Set down, please, exactly the lines below that run from the line with "From a Church" to the line with "Health (334, 141)", both lines included.

Input material:
───

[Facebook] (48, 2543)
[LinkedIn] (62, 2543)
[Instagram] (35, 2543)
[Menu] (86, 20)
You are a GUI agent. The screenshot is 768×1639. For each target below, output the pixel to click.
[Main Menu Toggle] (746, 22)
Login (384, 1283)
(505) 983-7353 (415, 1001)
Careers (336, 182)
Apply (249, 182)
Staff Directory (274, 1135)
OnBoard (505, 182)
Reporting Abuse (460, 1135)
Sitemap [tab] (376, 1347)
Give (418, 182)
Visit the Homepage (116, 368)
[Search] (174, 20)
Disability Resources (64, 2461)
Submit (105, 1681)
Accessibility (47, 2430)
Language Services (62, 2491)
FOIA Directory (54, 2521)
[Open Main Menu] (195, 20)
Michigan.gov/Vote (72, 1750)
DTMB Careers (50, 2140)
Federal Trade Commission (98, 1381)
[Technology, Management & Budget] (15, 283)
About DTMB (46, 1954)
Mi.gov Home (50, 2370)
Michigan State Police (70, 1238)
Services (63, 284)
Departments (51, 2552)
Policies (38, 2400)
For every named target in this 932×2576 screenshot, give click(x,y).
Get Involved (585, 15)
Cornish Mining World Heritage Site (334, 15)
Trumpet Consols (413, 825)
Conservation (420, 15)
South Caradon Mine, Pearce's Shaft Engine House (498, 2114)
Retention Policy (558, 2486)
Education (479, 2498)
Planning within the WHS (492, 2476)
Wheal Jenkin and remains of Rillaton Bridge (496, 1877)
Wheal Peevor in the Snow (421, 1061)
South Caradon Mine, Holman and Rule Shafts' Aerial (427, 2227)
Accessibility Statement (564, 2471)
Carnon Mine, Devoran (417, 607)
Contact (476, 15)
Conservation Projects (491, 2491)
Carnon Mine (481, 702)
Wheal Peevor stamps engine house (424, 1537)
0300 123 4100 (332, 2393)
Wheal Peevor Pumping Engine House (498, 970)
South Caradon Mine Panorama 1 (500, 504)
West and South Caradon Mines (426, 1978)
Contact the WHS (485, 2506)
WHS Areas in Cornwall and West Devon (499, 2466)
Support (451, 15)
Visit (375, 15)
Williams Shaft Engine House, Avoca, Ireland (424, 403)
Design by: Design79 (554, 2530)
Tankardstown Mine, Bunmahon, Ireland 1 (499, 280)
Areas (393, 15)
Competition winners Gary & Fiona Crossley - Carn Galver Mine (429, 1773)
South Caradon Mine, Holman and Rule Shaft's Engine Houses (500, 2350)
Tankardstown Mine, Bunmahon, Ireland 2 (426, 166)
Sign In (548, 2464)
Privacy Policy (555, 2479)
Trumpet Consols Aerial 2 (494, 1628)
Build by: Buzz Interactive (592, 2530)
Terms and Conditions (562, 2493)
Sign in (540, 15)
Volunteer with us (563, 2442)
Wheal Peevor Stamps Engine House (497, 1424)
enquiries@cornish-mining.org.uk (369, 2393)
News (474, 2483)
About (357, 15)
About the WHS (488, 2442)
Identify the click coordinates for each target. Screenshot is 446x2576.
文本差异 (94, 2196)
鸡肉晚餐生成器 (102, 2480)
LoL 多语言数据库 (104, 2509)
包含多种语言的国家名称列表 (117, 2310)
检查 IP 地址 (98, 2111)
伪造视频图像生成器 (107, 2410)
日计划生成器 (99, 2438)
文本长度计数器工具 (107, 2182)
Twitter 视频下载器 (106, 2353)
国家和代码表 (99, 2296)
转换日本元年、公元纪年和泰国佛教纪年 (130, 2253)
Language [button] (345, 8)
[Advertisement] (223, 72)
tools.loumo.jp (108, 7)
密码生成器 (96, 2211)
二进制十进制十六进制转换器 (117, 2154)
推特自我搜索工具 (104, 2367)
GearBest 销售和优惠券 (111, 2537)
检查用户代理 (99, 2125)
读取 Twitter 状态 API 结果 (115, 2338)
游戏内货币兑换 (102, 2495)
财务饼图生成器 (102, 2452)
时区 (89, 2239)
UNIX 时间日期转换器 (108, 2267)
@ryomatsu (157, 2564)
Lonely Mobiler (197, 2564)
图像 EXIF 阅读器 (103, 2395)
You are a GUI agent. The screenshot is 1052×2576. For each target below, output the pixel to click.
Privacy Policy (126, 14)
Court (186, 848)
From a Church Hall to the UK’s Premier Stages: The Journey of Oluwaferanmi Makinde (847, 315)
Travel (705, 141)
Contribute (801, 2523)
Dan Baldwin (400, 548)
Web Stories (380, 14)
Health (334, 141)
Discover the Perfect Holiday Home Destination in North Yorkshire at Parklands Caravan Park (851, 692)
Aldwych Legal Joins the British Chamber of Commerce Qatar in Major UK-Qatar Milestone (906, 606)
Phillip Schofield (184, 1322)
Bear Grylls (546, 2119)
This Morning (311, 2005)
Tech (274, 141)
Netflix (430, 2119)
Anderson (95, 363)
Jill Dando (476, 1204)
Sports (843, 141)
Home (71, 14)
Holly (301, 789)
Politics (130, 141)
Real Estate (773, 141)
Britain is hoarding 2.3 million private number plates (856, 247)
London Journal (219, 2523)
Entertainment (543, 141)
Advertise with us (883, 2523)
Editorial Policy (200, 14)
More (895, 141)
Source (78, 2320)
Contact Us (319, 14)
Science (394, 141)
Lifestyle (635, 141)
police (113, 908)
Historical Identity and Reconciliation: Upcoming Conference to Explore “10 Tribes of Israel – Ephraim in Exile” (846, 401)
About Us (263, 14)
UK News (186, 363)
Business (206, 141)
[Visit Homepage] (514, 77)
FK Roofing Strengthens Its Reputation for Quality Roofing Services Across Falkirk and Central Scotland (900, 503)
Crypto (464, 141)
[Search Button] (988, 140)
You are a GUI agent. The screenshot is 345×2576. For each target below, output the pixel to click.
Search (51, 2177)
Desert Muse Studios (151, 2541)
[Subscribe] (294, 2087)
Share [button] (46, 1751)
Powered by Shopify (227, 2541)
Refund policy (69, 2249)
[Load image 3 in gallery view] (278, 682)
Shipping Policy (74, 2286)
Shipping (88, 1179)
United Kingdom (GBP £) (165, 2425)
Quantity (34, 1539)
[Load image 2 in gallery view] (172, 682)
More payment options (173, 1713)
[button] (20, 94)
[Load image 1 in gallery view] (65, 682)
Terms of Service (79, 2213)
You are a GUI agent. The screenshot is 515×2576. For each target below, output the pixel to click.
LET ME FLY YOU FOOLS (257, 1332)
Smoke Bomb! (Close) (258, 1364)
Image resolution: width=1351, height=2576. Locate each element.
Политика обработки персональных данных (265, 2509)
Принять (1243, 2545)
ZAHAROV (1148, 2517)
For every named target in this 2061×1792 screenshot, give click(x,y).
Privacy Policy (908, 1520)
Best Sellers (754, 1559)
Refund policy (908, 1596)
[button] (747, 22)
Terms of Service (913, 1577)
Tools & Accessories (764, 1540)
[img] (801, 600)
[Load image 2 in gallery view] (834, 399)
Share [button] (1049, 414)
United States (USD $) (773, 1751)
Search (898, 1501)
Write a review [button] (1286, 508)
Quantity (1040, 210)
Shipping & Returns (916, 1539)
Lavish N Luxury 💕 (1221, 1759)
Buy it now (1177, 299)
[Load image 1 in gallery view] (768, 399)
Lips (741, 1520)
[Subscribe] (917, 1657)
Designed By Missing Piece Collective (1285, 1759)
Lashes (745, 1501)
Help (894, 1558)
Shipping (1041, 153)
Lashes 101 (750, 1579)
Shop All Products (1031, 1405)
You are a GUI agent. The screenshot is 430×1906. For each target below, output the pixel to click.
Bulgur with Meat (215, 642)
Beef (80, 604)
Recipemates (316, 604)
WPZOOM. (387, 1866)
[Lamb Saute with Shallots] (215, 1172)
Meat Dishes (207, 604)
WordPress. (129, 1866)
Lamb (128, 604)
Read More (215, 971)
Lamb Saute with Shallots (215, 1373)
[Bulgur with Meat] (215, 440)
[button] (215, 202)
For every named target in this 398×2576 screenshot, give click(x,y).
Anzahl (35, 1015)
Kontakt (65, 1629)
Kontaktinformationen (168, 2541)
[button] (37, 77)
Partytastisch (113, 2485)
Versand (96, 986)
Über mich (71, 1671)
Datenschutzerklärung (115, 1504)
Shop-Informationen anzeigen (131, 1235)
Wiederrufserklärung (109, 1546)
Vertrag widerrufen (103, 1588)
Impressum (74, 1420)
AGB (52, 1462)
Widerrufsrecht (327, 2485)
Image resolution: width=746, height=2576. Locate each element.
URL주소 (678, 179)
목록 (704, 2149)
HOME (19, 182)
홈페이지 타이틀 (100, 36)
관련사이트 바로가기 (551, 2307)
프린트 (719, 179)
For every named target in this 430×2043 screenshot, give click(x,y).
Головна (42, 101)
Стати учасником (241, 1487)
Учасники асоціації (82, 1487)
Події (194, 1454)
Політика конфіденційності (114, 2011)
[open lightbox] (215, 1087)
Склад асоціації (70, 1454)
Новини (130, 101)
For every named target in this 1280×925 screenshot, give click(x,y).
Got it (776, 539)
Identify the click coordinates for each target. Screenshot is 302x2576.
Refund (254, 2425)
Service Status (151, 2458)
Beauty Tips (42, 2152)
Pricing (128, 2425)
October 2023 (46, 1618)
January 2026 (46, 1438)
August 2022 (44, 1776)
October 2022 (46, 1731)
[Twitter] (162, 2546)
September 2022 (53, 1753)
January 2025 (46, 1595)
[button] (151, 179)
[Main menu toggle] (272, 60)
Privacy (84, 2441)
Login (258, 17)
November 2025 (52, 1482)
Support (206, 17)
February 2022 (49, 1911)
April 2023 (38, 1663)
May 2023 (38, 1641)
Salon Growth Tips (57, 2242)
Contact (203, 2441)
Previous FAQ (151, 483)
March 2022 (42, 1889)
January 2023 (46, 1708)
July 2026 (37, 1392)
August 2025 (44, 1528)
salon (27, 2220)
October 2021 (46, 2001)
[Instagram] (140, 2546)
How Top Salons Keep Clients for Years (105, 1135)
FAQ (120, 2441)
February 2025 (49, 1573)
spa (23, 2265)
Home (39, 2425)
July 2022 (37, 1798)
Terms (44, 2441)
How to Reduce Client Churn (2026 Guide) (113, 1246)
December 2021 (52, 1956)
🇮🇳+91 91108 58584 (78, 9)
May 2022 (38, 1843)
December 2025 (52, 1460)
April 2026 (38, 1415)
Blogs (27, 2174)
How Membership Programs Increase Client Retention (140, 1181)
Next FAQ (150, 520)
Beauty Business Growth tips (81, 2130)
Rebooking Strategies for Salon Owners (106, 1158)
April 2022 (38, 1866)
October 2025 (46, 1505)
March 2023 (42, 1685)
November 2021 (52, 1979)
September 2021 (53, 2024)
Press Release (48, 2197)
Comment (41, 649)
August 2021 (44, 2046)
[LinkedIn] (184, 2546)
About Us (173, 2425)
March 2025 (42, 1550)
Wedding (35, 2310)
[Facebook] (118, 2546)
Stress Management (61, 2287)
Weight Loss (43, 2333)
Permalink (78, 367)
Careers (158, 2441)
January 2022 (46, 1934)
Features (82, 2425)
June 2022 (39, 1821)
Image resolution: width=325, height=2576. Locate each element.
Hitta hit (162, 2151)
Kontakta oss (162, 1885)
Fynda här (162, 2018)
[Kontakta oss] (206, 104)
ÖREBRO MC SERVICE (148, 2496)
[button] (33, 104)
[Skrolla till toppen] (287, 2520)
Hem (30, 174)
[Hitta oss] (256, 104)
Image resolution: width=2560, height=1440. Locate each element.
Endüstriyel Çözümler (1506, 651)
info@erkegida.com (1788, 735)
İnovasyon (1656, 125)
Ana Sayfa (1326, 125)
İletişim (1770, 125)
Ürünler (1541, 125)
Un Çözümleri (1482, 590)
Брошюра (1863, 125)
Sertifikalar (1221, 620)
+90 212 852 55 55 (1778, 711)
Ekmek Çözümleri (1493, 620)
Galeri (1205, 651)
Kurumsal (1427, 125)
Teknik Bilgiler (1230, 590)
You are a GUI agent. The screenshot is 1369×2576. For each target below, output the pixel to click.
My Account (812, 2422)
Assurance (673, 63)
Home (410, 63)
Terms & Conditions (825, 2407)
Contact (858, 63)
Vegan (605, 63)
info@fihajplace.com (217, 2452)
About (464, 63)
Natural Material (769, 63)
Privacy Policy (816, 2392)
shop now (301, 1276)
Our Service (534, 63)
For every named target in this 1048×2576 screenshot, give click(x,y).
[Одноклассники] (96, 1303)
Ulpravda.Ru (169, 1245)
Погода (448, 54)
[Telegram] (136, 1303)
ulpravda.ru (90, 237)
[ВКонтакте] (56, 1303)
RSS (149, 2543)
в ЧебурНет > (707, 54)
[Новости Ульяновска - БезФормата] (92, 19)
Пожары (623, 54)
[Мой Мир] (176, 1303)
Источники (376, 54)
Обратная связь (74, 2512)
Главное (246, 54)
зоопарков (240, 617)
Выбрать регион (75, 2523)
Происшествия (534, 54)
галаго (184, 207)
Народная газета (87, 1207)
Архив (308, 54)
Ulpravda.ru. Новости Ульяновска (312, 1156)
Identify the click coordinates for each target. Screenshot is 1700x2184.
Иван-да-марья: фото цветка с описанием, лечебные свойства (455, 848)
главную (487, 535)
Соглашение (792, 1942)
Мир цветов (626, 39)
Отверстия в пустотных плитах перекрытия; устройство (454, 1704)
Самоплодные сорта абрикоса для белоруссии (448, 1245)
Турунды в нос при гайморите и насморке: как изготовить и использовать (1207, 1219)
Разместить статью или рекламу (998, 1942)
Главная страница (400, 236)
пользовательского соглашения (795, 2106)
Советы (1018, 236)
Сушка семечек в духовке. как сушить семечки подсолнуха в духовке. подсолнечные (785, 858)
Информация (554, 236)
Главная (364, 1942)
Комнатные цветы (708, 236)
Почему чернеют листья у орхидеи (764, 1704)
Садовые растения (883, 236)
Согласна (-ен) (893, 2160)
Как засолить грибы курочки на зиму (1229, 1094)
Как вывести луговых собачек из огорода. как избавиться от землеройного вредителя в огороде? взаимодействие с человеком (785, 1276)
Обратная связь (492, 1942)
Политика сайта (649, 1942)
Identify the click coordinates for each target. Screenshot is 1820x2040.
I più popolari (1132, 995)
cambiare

───

Answer to the exercise:
From a Church Hall to the UK’s Premier Stages: The Journey of Oluwaferanmi Makinde (847, 315)
Travel (705, 141)
Contribute (801, 2523)
Dan Baldwin (400, 548)
Web Stories (380, 14)
Health (334, 141)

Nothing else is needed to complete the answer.